Complete guide to HIPAA compliance for medical device manufacturers — when HIPAA applies to devices, the 2026 Security Rule NPRM changes (mandatory encryption, MFA, network segmentation, 24-hour incident notification), business associate agreements for IoMT, FDA cybersecurity overlap, risk assessment frameworks, and step-by-step compliance strategies for connected medical devices.

Ran Chen
Ran Chen
Global MedTech Expert | 10× MedTech Global Access
2026-04-1918 min read

Why HIPAA Matters for Medical Device Companies in 2026

HIPAA — the Health Insurance Portability and Accountability Act of 1996 — is often assumed to apply only to hospitals, health plans, and clinics. In reality, the regulatory perimeter has expanded well beyond those traditional covered entities. Any company that creates, receives, maintains, or transmits protected health information (PHI) on behalf of a covered entity is a business associate under HIPAA, and medical device manufacturers frequently fall into that category.

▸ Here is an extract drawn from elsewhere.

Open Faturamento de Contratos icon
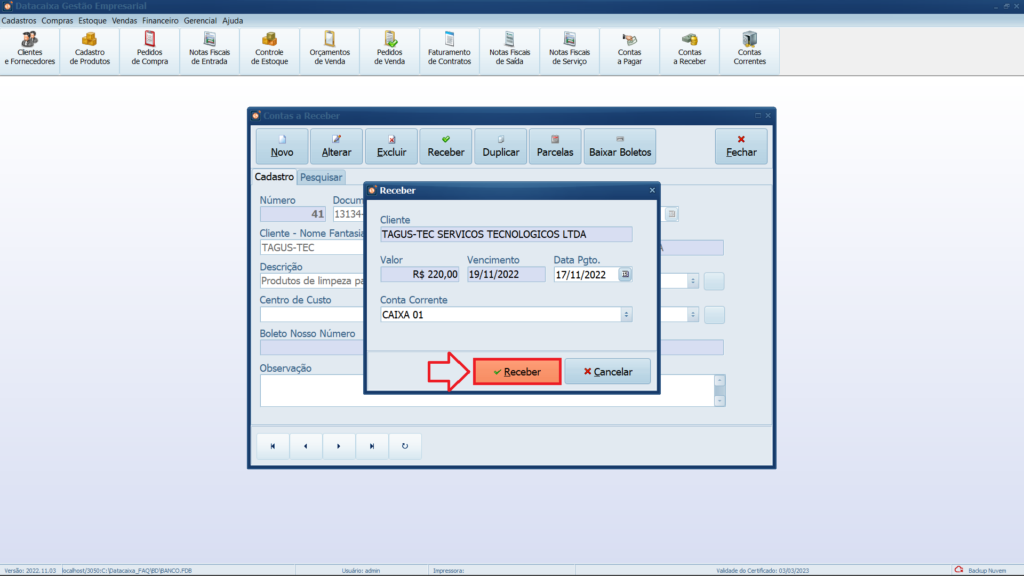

In 2026, this matters more than ever. The HHS Office for Civil Rights (OCR) published a Notice of Proposed Rulemaking (NPRM) in January 2025 proposing the most significant overhaul of the HIPAA Security Rule since 2013. The proposed changes would eliminate the "addressable" designation for most safeguards, making encryption, multi-factor authentication (MFA), network segmentation, and annual penetration testing mandatory. OCR has listed finalization of the rule on its regulatory agenda for May 2026, with a potential 240-day compliance window after publication.

This guide explains when and how HIPAA applies to medical device companies, what the 2026 changes require, and how to build a compliance program that addresses both HIPAA and FDA cybersecurity requirements.

When HIPAA Applies to Medical Devices

Covered Entities and Business Associates

HIPAA applies to three types of entities:

  • Covered entities: Health care providers, health plans, and health care clearinghouses that transmit health information electronically
  • Business associates: Any person or entity that performs functions on behalf of a covered entity involving the use or disclosure of PHI
  • Business associate subcontractors: Entities that perform services for a business associate that involve access to PHI

A medical device manufacturer is not automatically subject to HIPAA. The trigger is whether the company accesses, stores, processes, or transmits PHI in the course of providing services to a covered entity.

Common Scenarios Where Device Companies Become Business Associates

Scenario HIPAA Applies? Reason
Selling a device to a hospital with no access to patient data No No PHI exposure
Providing cloud-based analytics on patient data from device sensors Yes Creating/receiving PHI on behalf of covered entity
Remote monitoring service that transmits patient vitals to clinicians Yes Transmitting PHI
Device sends de-identified aggregate data only No No individually identifiable information
Repair technician accesses hospital network containing ePHI Potentially If PHI access is incidental, a BAA may still be required
Providing cost-savings analysis requiring access to patient records Yes Accessing PHI on behalf of covered entity

The key distinction: if your company sells a device and has no ongoing relationship involving patient data, HIPAA does not directly apply. But if you provide any service involving PHI — cloud connectivity, data analytics, remote monitoring, software updates that access patient records — you are a business associate and must comply.

The IoMT Explosion

The Internet of Medical Things (IoMT) market is projected to reach $650 billion by 2030, according to Grand View Research. Connected insulin pumps, remote patient monitoring platforms, cloud-enabled imaging systems, and AI-powered diagnostic tools all generate, transmit, and store PHI. Each of these data flows creates HIPAA obligations for the device manufacturer acting as a business associate.

A March 2026 HIMSS survey found that 60% of healthcare organizations cannot adequately protect unpatchable medical devices with their current tools. Between 50% and 70% cannot install security agents on these devices, which often run Windows XP, Windows 7, Windows CE, or embedded Linux variants long past end-of-life. These devices are certified to specific firmware under FDA regulation, where pushing a patch without manufacturer qualification can void the clearance. This intersection of HIPAA and FDA requirements is one of the most complex compliance challenges in 2026.

The HIPAA Rules That Apply to Device Companies

Privacy Rule (45 CFR Part 164, Subpart E)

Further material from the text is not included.